So I was needing a break from internet apartment-hunting, so for fun I started checking out apartments in New York. After my earlier post about micro-apartments, I wondered what the rents were for regular apartments.
The rental situation in New York is really interesting. They have rent-controlled apartments, and rent-stabilized apartments. So what’s the difference?
According to the New York City Rent Guidelines Board (RGB), rent-controlled apartments are those constructed before February 1947. The tenant (or lawful beneficiary) must have occupied the unit since July 1, 1971. Conversely, rent-stabilized apartments are generally those built between February 1, 1947 and January 1, 1974. The rent is capped yearly. However, if the rent exceeds $2,500 following vacancy, the unit may be deregulated.
And those are the general guidelines. There are a whack of exceptions that would give me apoplexy if I was a New Yorker.
So what is the average rent in New York? According to Rent Jungle, the average rent for a one bedroom apartment in NYC is $2800 a month, and a two-bedroom is over $3,000 a month. I’m surprised New York isn’t a vacant wasteland. How do working stiffs afford living there?
Let’s take a look at some apartments in the cheapest part of New York, from a rental standpoint: the Upper East Side.

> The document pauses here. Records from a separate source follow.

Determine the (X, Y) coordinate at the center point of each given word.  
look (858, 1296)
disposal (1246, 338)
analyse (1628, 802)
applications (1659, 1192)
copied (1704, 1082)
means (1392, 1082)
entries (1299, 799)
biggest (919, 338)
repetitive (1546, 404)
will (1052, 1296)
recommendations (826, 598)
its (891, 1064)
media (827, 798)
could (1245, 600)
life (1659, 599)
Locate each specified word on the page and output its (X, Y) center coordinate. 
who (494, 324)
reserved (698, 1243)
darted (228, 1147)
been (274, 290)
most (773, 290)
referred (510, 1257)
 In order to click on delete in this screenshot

Here’s a studio for $1795 a month, slightly under the usual $1800:
So if your living expenses (rent and utilities) shouldn’t exceed 30% of your monthly income, the monthly income for this unit should be at least $5000 for a single occupant or $2500 for double occupancy. However, if you’re a cabbie in NYC (and there are a lot of those) your salary is likely around the $30,000 mark.
It must be really hard to find an apartment you can afford in New York if you’re a cab driver.